Information provided: Begin

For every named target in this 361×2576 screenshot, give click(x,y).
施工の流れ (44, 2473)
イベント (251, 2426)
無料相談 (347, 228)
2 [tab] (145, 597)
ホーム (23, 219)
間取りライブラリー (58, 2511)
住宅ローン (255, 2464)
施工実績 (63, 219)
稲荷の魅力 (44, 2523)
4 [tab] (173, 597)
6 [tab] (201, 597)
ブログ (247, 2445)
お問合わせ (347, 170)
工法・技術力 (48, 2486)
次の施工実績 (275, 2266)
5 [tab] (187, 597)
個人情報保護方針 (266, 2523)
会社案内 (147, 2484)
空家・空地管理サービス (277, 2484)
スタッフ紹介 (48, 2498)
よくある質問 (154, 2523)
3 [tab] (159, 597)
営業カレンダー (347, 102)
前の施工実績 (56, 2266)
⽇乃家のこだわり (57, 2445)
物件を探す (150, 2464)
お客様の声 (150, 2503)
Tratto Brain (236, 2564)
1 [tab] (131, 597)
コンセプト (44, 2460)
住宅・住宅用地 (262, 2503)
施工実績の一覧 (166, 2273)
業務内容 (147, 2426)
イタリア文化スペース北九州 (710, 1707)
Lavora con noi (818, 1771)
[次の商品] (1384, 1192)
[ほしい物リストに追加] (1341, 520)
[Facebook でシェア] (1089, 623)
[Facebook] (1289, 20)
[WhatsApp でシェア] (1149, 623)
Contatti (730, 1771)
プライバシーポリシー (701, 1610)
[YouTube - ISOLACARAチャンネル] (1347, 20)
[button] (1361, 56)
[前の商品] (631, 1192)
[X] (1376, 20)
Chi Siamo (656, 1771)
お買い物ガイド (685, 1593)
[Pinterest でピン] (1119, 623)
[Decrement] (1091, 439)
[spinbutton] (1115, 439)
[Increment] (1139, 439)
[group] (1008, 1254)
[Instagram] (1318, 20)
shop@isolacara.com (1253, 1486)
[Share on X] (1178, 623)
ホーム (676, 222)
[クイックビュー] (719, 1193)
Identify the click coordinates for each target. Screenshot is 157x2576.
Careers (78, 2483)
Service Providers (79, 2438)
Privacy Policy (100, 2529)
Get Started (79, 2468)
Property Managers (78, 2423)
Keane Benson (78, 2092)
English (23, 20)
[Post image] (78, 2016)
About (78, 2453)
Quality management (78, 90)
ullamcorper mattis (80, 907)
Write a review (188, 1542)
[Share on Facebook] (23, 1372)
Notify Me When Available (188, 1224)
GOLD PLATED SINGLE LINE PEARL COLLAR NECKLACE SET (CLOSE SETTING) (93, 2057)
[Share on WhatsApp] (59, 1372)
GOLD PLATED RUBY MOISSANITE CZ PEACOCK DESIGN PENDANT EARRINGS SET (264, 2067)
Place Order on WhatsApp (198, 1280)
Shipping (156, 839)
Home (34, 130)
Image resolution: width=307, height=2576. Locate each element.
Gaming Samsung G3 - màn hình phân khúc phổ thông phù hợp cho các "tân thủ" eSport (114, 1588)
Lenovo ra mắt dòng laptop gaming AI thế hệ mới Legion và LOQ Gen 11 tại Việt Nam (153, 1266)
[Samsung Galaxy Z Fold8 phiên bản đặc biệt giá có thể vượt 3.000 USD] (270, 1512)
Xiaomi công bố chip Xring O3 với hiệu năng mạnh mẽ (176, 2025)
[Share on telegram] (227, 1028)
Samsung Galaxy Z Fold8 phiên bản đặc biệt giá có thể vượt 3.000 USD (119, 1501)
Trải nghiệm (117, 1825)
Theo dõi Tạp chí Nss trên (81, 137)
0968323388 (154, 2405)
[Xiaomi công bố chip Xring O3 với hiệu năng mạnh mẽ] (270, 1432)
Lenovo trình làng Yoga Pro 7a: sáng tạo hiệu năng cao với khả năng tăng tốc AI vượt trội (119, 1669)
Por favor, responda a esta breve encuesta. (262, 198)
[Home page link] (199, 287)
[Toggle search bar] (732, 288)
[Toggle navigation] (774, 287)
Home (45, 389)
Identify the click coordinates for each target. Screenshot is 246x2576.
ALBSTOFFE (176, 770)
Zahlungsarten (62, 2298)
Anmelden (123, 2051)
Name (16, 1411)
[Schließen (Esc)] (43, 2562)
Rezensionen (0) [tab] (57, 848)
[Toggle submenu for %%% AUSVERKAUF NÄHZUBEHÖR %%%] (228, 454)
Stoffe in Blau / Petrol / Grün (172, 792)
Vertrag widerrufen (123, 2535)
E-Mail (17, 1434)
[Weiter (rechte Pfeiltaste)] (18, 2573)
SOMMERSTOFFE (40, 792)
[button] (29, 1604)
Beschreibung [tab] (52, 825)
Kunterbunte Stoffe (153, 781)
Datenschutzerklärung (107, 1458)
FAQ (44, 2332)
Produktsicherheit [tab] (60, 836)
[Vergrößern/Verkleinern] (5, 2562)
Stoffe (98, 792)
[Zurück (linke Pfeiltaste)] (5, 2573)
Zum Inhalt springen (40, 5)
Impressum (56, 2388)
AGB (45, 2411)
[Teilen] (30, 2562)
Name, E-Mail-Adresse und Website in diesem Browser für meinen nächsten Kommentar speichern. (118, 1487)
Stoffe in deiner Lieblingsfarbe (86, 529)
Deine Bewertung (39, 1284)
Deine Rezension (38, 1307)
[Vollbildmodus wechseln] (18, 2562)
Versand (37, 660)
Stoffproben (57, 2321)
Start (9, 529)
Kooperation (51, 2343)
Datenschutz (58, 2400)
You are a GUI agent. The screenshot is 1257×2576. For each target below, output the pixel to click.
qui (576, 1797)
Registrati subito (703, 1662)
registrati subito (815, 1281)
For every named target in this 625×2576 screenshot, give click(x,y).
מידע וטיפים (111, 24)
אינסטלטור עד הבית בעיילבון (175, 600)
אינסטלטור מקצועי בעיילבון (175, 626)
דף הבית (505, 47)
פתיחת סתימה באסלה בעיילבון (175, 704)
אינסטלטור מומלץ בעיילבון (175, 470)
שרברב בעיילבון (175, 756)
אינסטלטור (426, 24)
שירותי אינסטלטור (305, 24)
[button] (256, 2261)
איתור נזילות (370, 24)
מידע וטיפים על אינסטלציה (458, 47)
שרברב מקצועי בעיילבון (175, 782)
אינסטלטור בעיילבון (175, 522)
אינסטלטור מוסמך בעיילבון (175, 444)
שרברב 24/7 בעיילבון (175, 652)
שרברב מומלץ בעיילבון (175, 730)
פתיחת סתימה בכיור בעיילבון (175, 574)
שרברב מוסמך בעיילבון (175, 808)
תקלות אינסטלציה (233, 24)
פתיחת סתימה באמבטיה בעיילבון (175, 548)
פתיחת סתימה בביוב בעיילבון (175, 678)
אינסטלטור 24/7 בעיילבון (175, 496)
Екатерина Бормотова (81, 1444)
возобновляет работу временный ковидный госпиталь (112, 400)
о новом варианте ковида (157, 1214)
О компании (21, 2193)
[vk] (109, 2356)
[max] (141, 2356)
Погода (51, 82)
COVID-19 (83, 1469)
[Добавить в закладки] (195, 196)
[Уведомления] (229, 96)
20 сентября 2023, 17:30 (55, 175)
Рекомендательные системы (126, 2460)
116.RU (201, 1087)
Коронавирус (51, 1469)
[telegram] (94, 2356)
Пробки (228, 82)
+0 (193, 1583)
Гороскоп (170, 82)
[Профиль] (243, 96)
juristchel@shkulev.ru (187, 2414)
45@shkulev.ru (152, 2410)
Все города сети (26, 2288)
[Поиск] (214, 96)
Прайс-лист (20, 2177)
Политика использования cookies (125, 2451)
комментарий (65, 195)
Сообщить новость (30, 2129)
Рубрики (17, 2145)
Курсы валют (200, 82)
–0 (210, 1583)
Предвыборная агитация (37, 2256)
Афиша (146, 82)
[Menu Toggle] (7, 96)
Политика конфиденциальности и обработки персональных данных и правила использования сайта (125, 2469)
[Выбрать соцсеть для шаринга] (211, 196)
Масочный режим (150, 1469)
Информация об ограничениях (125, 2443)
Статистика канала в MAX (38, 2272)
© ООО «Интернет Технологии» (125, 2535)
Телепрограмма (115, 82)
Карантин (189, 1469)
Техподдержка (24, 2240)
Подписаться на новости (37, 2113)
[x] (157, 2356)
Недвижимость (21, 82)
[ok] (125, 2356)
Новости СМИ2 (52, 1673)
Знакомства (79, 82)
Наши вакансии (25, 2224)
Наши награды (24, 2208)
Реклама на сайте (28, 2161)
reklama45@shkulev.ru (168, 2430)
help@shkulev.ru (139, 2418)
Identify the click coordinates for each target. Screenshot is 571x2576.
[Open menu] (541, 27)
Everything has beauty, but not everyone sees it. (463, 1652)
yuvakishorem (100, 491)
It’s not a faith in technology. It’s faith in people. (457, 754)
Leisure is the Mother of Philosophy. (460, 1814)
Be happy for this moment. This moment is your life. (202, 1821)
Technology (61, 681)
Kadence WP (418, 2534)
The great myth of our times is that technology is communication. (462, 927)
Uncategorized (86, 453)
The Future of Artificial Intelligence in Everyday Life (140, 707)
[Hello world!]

Information provided: End

▶ **What is needed**: Repeat the entries above exactly, beginning at their first line and ending with the line that contains "コンセプト (44, 2460)", with nothing added.

▶ **Solution to this exercise**:
For every named target in this 361×2576 screenshot, give click(x,y).
施工の流れ (44, 2473)
イベント (251, 2426)
無料相談 (347, 228)
2 [tab] (145, 597)
ホーム (23, 219)
間取りライブラリー (58, 2511)
住宅ローン (255, 2464)
施工実績 (63, 219)
稲荷の魅力 (44, 2523)
4 [tab] (173, 597)
6 [tab] (201, 597)
ブログ (247, 2445)
お問合わせ (347, 170)
工法・技術力 (48, 2486)
次の施工実績 (275, 2266)
5 [tab] (187, 597)
個人情報保護方針 (266, 2523)
会社案内 (147, 2484)
空家・空地管理サービス (277, 2484)
スタッフ紹介 (48, 2498)
よくある質問 (154, 2523)
3 [tab] (159, 597)
営業カレンダー (347, 102)
前の施工実績 (56, 2266)
⽇乃家のこだわり (57, 2445)
物件を探す (150, 2464)
お客様の声 (150, 2503)
Tratto Brain (236, 2564)
1 [tab] (131, 597)
コンセプト (44, 2460)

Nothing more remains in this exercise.